Meine Nachricht heute an meinen AfD-Neffen, den Sohn meiner Halbschwester Inge. Bin gespannt, ob nochmal was kommt.
Hallo Frank,
da du mir mehrfach etwas geschickt hast, sollte ich dir jetzt auch mal antworten. Das gebietet die Höflichkeit. Also: Ich denke mal, dass dir klar sein muss, dass wir politisch Lichtjahre voneinander entfernt sind. Ich gehe stark davon aus, dass du mich nicht mehr bekehrst und ich dich nicht. Nicht in diesem Leben! Ich hab unseren Staat, unserer Verfassung viel zu verdanken, ohne ihn, ohne sie wäre es mir nicht möglich gewesen, Lehrer zu werden. Rein finanziell schon nicht. Es fällt mit also extrem schwer, auf ihn zu scheißen, ihn mit allen Mitteln zu bekämpfen. Vielleicht bin ich in deinen Augen ja Teil des Systems. Daher möchte ich dich bitten, mir nichts Politisches mehr zu schicken. Ich habe mit der AfD so gar nix am Hut. Wie auch nicht mit Ritas Zeugen Jehovas. Das Zusenden des Wachtturms hat sie dann nach meiner Bitte auch unterlassen. Bei unserem Besuch bei euch in Berlin war es schon schwierig und nervig genug: Ständig hast du das Gespräch auf diese AfD-Scheiße gelenkt. Warst stolz ein Pegida-Mitglied der ersten Stunde gewesen zu sein. Wenn es gehen würde, dass man nur einen Kaffee zusammen trinkt und über Familie palavert, dann könnten wir ja gerne in Kontakt bleiben. Aber ich glaube, das schaffst du nicht mehr. Zu sehr bist du in Deinem festgefahrenen Weltbild verstrickt.

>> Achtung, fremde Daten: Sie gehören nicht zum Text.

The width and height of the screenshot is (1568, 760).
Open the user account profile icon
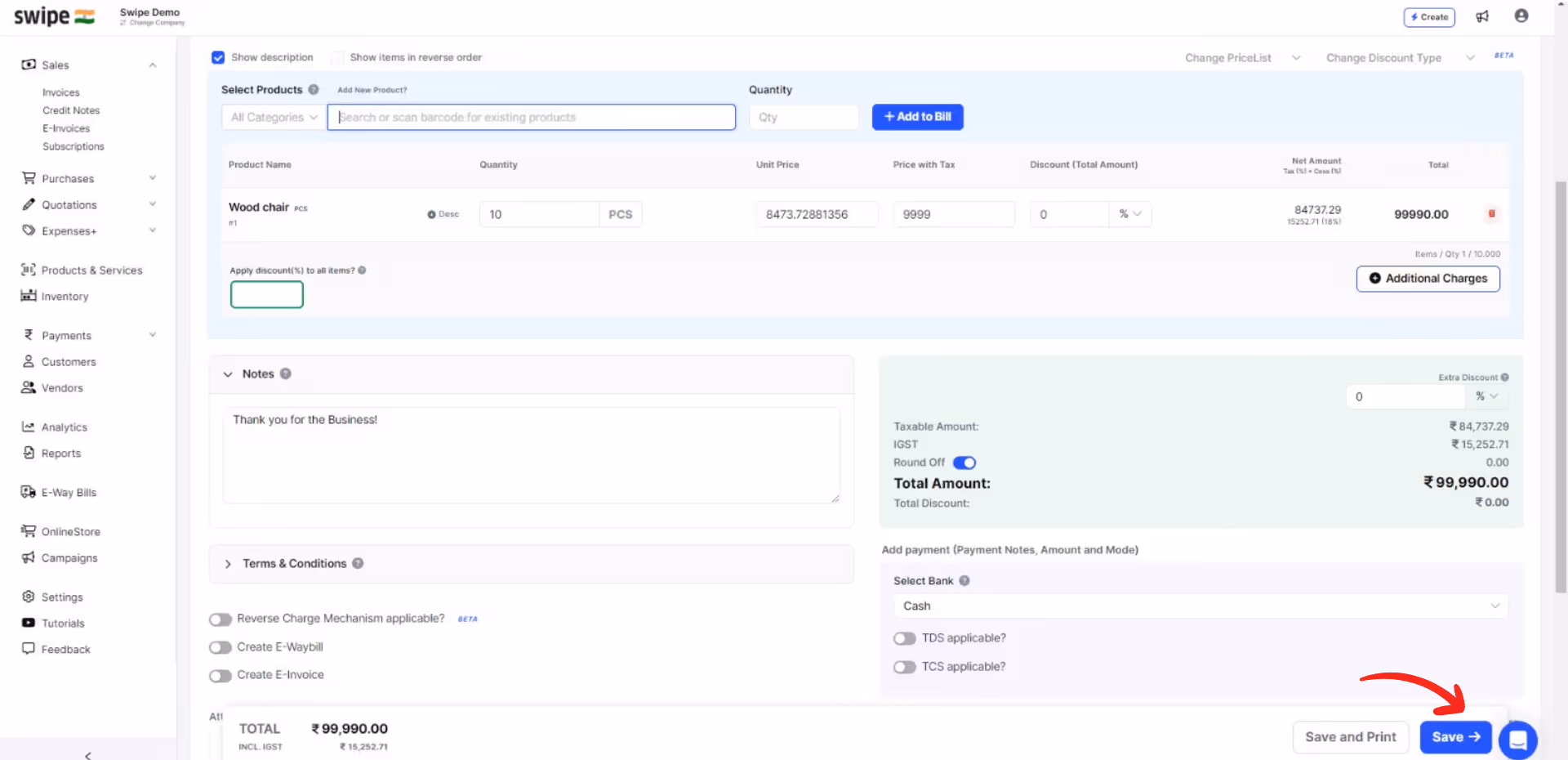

Ich werde Inge bald schreiben. Vielleicht rufe ich sie demnächst mal an. Ich hoffe, es geht ihr gut.
Ich habe sehr an dir geschätzt, wie beharrlich du in Familienzusammenführungssachen agiert hast. Wir gesagt, politisch hattest du, mit Verlaub, schon immer eine fette Schraube locker. Schon vor Corona. Militaristisch und auch sonst wie kann ich dir da intellektuell überhaupt nicht folgen. Wahrscheinlich bin ich zu doof dafür. Ich glaube ja auch eher der Lügenpresse als dir und schaue Staatsfernsehen. Ich bin da ganz ehrlich, das finde ich besser, als den Kontakt einfach so zu blockieren.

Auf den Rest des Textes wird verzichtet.